Different from traditional item recommendation, e.g., movie recommendation, POI recommendation is highly context-dependent. First, locations of POIs are important factors for POI recommendations, since users prefer to visit POIs that are not far away. For example, in Gowalla and Foursquare, 90% of users’ consecutive check-ins are within the distance less than 50km [15]. Second, users’ preference over POIs exhibit salient temporal periodic patterns, e.g., restaurants are preferred in dinner time and theaters are visited more frequently in weekend than in weekdays. Finally, a user’s check-in records form a POI sequence with continuous distance and time intervals, offering various sequential patterns [12], e.g., POIs planned in a trip. In sum, users’ check-in records contain rich spatial-temporal context information that should be synthetically integrated to reflect the dynamics of the underlying check-in system.

Many methods have been proposed to exploit geographical influence [3, 11, 18, 20], temporal periodic patterns [5, 22, 25] and sequential dependency [1, 4, 12, 13, 23, 24] lying in users’ check-ins for improving the performance of POI recommendation. However, these methods only partially leverage the spatial context and temporal context, and they integrate these contexts using a global weighting scheme [9, 19, 25], assuming that the importance of each context is unchanged for all POIs. These methods fail to capture the dynamic role of context, given that the importance of each context is POI-specific. Let’s say we are going to make POI recommendation to a big foodie at 3 p.m. We may push a restaurant to him considering his long-term preference as a foodie. However, recommending a restaurant must happen at the right time, e.g., dinner time, rather than 3 p.m, at which restaurant cannot meet the user’s current needs. In this scenario where restaurant is a candidate POI, we should inhibit the importance of user’s long-term preference and let the temporal context play a more decisive role in user’s check-in choice. That is to say, each context’s importance to current recommendation should be POI-specific.

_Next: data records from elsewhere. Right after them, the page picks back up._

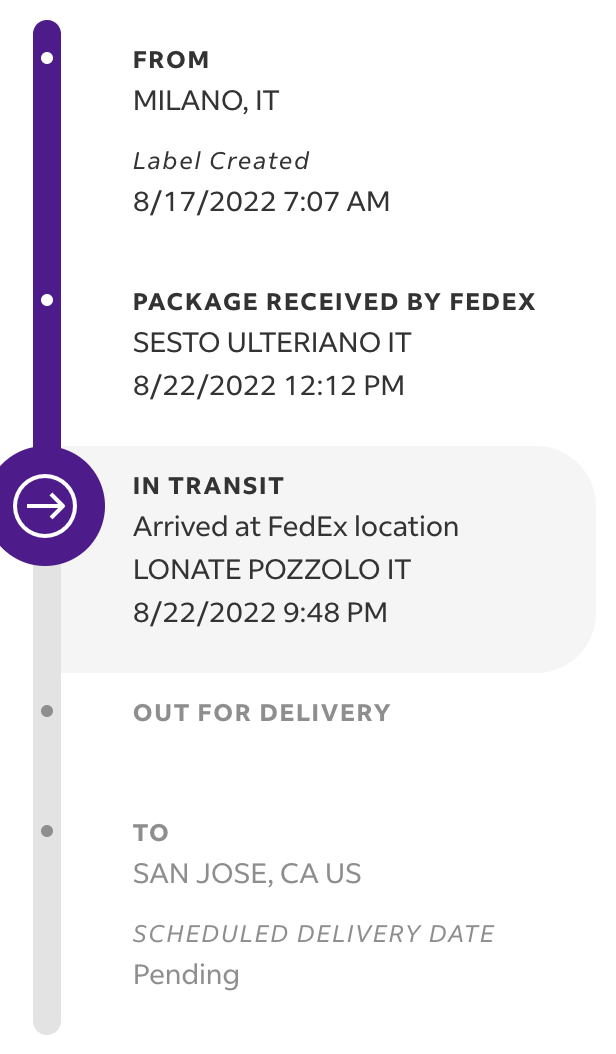
Task: Click PACKAGE RECEIVED BY FEDEX heading
Action: [x=334, y=302]
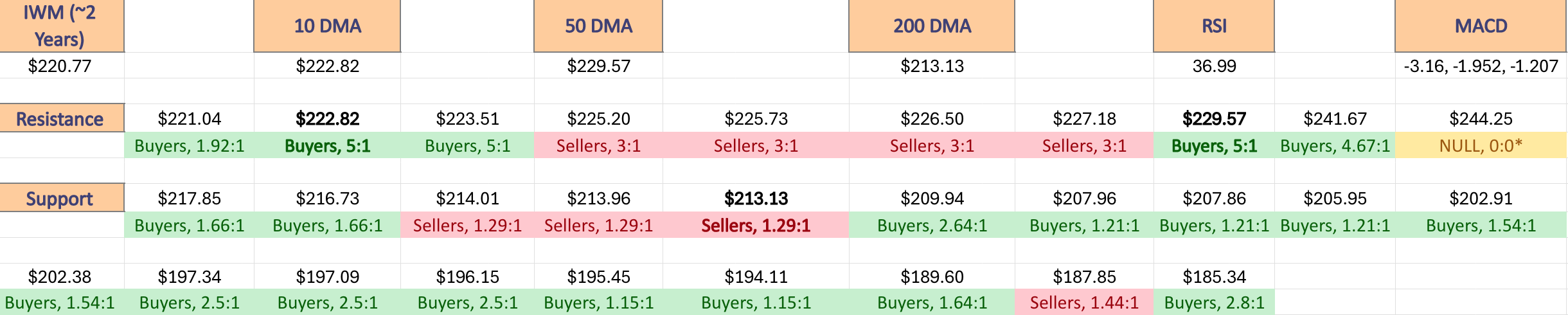Select the Buyers, 4.67:1 cell
This screenshot has height=315, width=1568.
1335,145
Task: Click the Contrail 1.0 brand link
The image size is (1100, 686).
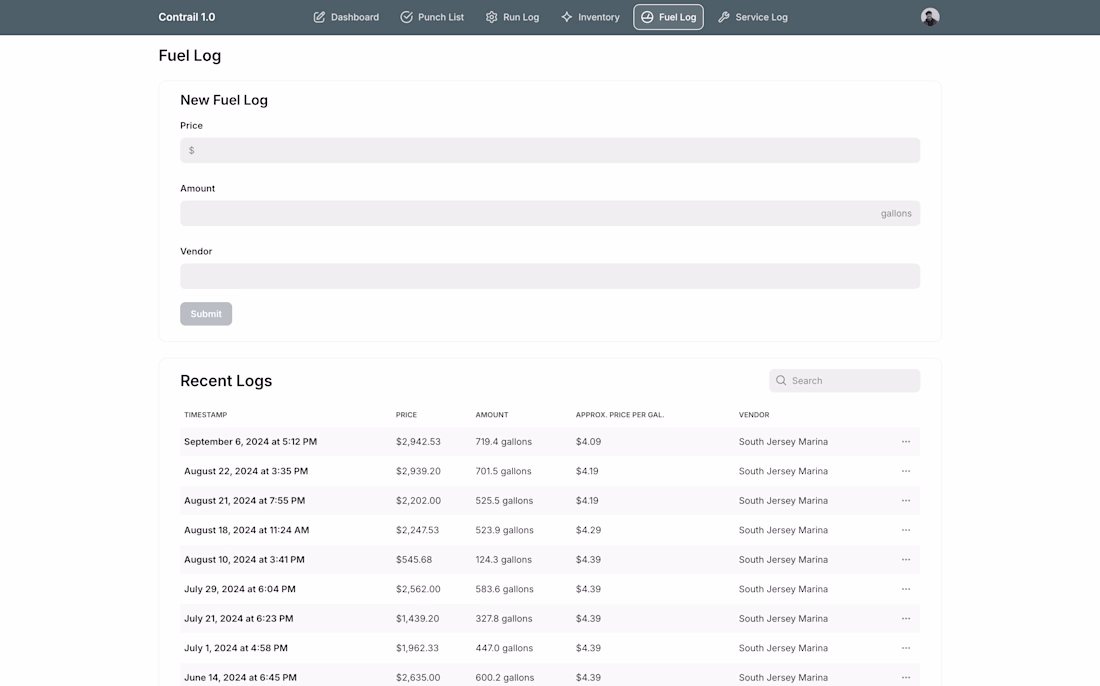Action: (187, 17)
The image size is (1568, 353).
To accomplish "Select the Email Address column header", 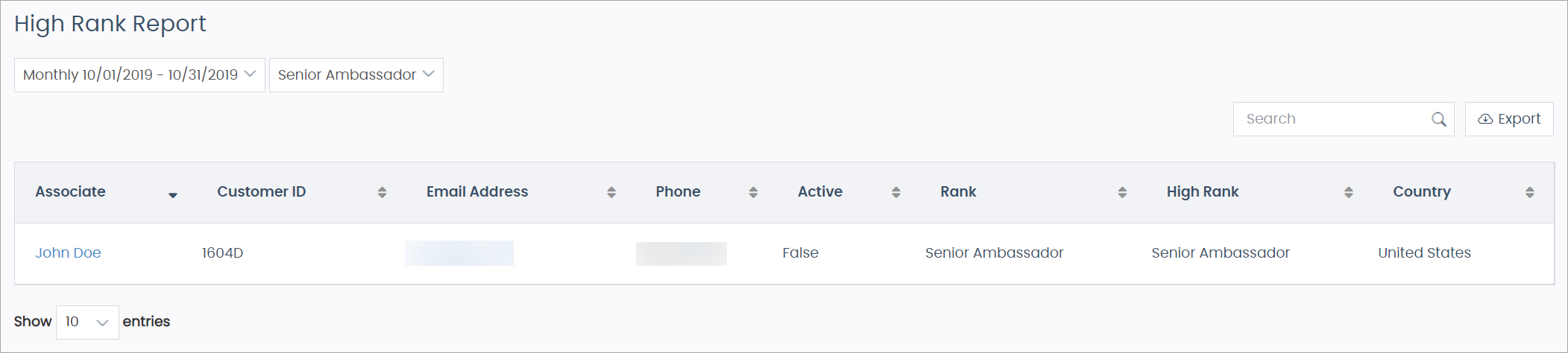I will point(477,192).
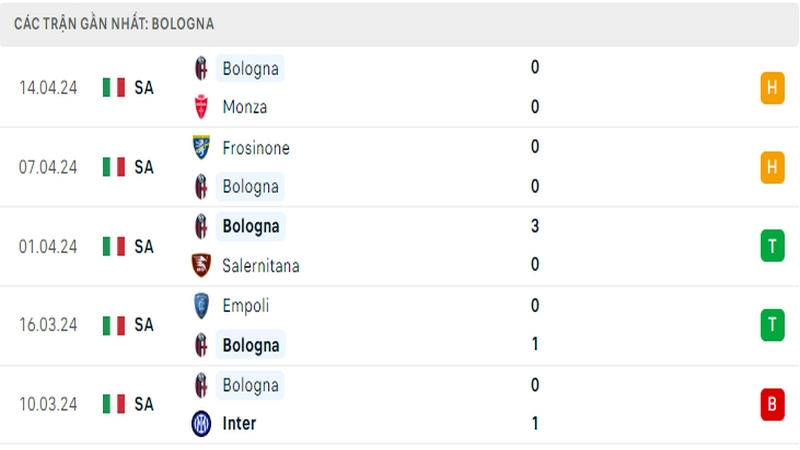Click the Salernitana club crest icon
800x450 pixels.
(201, 265)
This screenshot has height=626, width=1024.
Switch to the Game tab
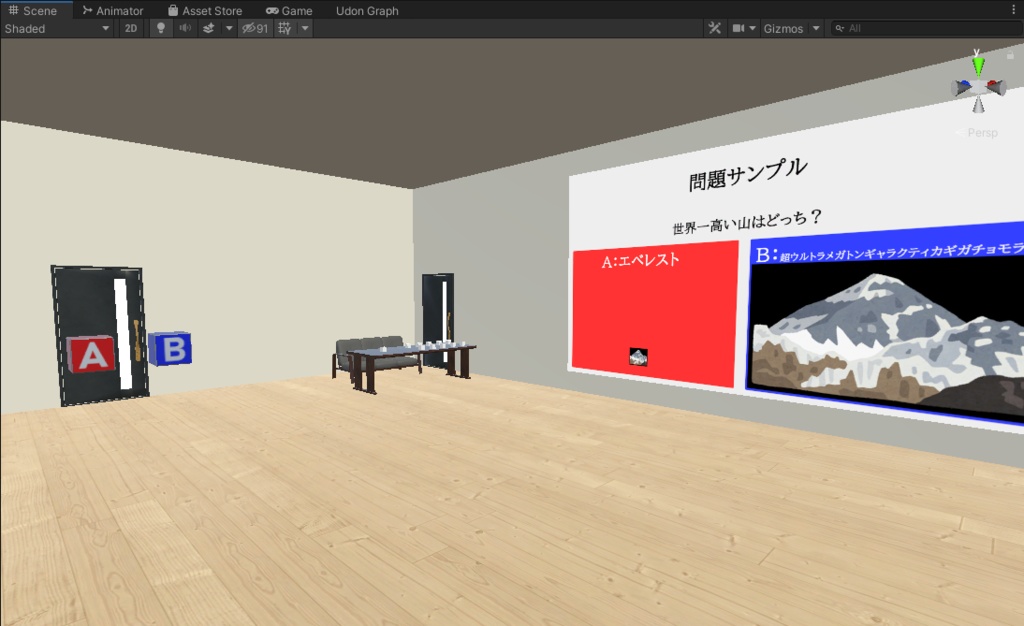[290, 10]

In this paper, we propose to model the spatial-temporal context for POI recommendation using an attention mechanism (Fig. 1). Temporal context is represented as a low-dimensional vector, capturing what type of POI is preferred for a specific temporal moment. For spatial context, due to the lack of location information of user, we infer the spatial context by exploiting users’ check-in records, obtaining a low-dimensional representation through an attention enhanced recurrent neural network. Finally, a POI-guided attention mechanism is adopted to learn the importance of each context for each recommendation, offering high flexibility to capture the dynamic nature of context.

We evaluate the proposed POI recommendation method by extensive experiments on two real-world datasets collected from Foursquare and Gowalla respectively. Experimental results show that the POI-specific context importance can significantly improve the performance of POI recommendation, compared with state-of-the-art methods.

2 Related Work

In this section, we make a brief discussion on related works.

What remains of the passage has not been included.